Problem description:
Return the lines of this listing verbatim, starting at the line containing "The image size is (750, 1228)." and ending at the line containing "click(347, 30)", with both of those lines included.

Entries for locating words and elements:
= = = = =

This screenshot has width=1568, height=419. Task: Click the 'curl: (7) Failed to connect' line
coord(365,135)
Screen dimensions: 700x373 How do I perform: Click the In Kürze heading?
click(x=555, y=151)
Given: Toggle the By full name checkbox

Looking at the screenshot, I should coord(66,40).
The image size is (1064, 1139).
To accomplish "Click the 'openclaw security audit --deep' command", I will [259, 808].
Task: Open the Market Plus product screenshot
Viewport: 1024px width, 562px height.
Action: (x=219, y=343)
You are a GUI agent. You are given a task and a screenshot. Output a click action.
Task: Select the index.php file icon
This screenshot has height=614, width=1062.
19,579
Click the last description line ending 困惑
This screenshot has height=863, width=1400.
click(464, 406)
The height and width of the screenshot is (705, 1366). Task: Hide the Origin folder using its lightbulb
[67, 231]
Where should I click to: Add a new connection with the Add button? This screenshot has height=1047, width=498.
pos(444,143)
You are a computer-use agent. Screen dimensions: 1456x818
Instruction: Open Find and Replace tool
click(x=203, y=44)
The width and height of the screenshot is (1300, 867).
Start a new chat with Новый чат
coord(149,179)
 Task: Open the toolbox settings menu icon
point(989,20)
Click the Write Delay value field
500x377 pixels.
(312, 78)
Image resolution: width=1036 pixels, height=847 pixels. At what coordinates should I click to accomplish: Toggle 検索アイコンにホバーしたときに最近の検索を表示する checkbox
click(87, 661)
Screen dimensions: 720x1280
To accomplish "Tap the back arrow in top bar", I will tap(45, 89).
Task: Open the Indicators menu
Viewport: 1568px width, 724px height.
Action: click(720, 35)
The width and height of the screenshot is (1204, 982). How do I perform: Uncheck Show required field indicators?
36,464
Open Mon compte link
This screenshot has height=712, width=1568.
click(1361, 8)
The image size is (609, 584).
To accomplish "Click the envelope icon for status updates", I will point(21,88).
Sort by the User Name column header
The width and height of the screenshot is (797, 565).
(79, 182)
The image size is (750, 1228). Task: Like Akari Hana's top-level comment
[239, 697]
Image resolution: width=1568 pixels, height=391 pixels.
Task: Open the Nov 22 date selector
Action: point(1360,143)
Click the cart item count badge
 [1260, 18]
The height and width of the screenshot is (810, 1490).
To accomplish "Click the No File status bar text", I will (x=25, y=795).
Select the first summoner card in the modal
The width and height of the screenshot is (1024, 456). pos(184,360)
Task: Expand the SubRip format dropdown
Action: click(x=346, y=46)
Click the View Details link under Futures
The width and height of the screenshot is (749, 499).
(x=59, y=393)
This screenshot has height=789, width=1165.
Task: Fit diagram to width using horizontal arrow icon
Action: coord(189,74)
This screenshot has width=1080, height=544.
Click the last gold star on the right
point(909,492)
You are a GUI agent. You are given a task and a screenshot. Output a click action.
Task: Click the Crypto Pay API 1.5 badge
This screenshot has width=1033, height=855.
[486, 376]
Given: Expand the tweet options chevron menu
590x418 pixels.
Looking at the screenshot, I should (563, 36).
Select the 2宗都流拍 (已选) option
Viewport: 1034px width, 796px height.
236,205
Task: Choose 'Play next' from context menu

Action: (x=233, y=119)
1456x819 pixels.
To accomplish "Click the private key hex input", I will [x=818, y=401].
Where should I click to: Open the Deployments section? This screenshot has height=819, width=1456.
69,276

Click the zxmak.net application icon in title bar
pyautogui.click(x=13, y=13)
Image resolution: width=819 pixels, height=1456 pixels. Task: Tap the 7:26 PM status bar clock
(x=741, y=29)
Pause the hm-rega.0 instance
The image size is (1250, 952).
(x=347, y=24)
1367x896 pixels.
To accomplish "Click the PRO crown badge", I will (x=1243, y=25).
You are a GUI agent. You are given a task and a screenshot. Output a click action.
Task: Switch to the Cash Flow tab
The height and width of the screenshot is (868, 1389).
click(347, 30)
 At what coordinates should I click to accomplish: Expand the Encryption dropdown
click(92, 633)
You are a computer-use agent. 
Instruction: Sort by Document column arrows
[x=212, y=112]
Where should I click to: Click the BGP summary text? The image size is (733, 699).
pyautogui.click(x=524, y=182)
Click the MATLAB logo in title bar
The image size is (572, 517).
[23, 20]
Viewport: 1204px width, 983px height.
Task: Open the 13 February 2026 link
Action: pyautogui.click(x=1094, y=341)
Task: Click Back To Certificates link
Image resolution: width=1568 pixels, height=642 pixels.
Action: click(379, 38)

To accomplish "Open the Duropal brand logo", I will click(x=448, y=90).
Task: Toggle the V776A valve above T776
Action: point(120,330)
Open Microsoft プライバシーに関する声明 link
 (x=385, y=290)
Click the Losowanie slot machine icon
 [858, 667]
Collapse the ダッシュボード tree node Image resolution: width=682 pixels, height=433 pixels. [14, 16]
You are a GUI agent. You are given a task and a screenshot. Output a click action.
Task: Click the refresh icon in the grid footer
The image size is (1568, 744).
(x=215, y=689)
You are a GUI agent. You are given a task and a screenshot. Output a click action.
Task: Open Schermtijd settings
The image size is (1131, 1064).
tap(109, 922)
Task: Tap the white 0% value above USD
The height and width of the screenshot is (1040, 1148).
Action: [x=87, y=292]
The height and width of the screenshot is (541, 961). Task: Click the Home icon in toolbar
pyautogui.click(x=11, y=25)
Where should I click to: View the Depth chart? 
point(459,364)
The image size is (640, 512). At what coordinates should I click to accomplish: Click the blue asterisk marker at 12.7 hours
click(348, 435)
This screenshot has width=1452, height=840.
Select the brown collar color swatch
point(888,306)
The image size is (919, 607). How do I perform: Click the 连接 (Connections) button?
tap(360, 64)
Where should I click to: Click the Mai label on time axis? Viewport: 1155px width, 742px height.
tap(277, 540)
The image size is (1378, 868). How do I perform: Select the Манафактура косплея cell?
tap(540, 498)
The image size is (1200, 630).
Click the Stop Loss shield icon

= = = = =

Answer to this exercise:
The image size is (750, 1228). Task: Like Akari Hana's top-level comment
[239, 697]
Image resolution: width=1568 pixels, height=391 pixels.
Task: Open the Nov 22 date selector
Action: point(1360,143)
Click the cart item count badge
 [1260, 18]
The height and width of the screenshot is (810, 1490).
To accomplish "Click the No File status bar text", I will (x=25, y=795).
Select the first summoner card in the modal
The width and height of the screenshot is (1024, 456). pos(184,360)
Task: Expand the SubRip format dropdown
Action: click(x=346, y=46)
Click the View Details link under Futures
The width and height of the screenshot is (749, 499).
(x=59, y=393)
This screenshot has height=789, width=1165.
Task: Fit diagram to width using horizontal arrow icon
Action: coord(189,74)
This screenshot has width=1080, height=544.
Click the last gold star on the right
point(909,492)
You are a GUI agent. You are given a task and a screenshot. Output a click action.
Task: Click the Crypto Pay API 1.5 badge
This screenshot has width=1033, height=855.
[486, 376]
Given: Expand the tweet options chevron menu
590x418 pixels.
Looking at the screenshot, I should (563, 36).
Select the 2宗都流拍 (已选) option
Viewport: 1034px width, 796px height.
236,205
Task: Choose 'Play next' from context menu

Action: (x=233, y=119)
1456x819 pixels.
To accomplish "Click the private key hex input", I will [x=818, y=401].
Where should I click to: Open the Deployments section? This screenshot has height=819, width=1456.
69,276

Click the zxmak.net application icon in title bar
pyautogui.click(x=13, y=13)
Image resolution: width=819 pixels, height=1456 pixels. Task: Tap the 7:26 PM status bar clock
(x=741, y=29)
Pause the hm-rega.0 instance
The image size is (1250, 952).
(x=347, y=24)
1367x896 pixels.
To accomplish "Click the PRO crown badge", I will (x=1243, y=25).
You are a GUI agent. You are given a task and a screenshot. Output a click action.
Task: Switch to the Cash Flow tab
The height and width of the screenshot is (868, 1389).
click(347, 30)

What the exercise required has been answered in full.